5 juin 1978. Georges Séguy, secrétaire de la CGT et le maire  communiste Claude Lamblin, entourés d'un millier de salariés sont  émus. Le premier vient de dévoiler une stèle érigée sur le domaine public devant les Verreries Mécaniques Champenoises. On peut lire: 

"Le 5 juin 1977 est tombé Pierre Maître, militant de la CGT,  assassiné par un commando fasciste alors qu'il luttait pour la  liberté et le progrès social." Le second découvre sur une ancienne  partie de la rue Ernest Renan comprise entre le Boulevard  Charles-Arnould et la rue de Saint-Brice une plaque de rue: " Rue  Pierre Maître militant syndicaliste assassiné le 5 juin 1977." Un  an après, la douleur de la classe ouvrière est toujours aussi  vive. Gravés dans leur mémoire, tous revoient le film d'un  événement tragique.

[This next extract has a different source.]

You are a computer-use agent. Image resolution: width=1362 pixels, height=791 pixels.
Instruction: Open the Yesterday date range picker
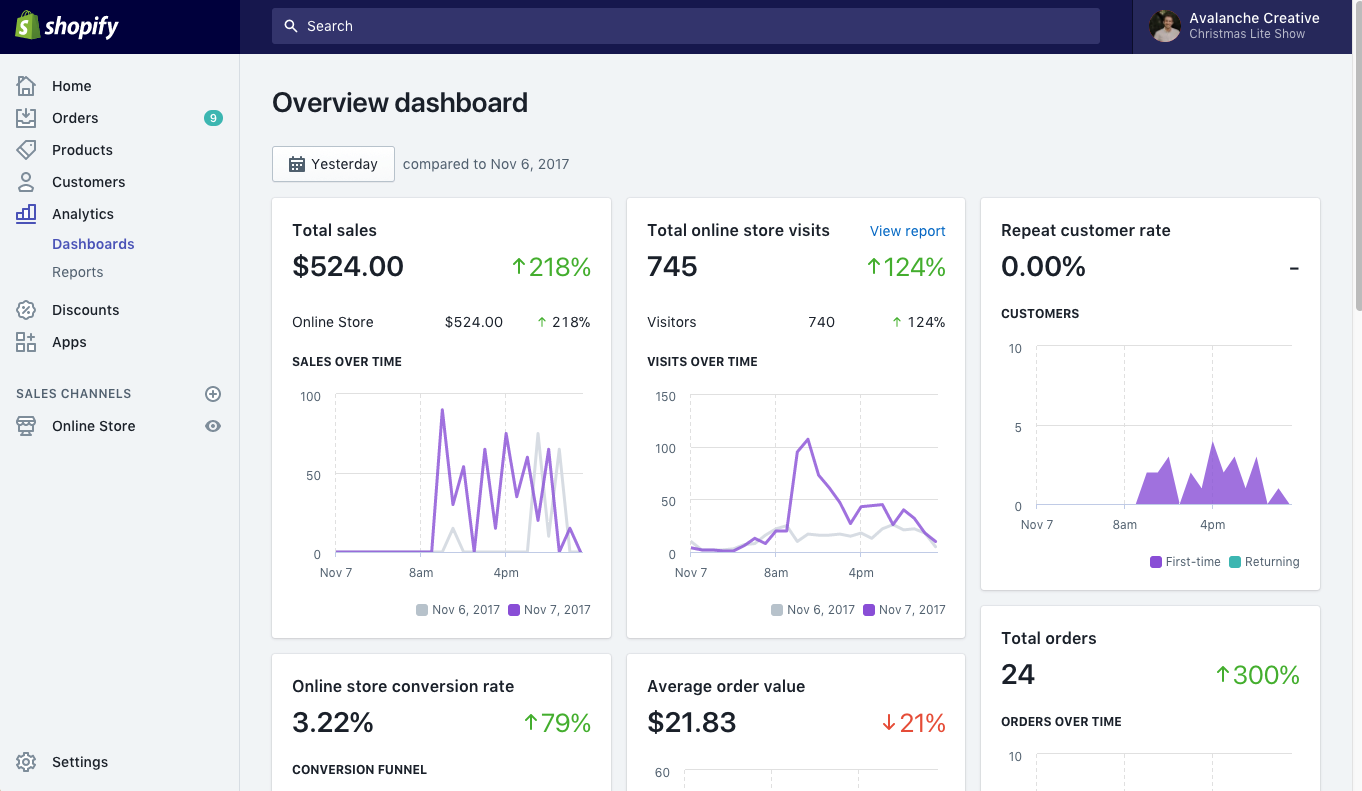tap(333, 164)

Juin 1977: Le mouvement de grève déclenché aux VMC tourne mal.  Déjà des heurts assez violents qui ont opposé les grévistes aux  forces de l'ordre ont fait huit blessés. Dans la nuit du 4 au 5  juin, surgissant de la nuit à bord d'une GS, cinq hommes font  irruption devant l'usine. Deux canons de 22 long rifle crachent  dix projectiles. Trois ouvriers s'écroulent. Pierre Maître, 31  ans, jeune pére de famille, ne se relèvera pas. Mort. Tué sur le coup  d'une balle en pleine tête. Si Raymond Richard s'en sort pas trop mal, son collégue Serge Vermeulen devra rester plusieurs mois à  l'hôpital. L'enquête vite et bien menée aboutit à l'arrestation de  cinq personnes, adhérentes ou proches du syndicat patronal CFT et  du SAC. Plus de 12 000 personnes, profondément choquées défileront  en ville derrière d'immense portrait de Pierre Maître. 

Le 5 juin devait rester " la journée de défense et des libertés  syndicales." Qu'en reste t-il?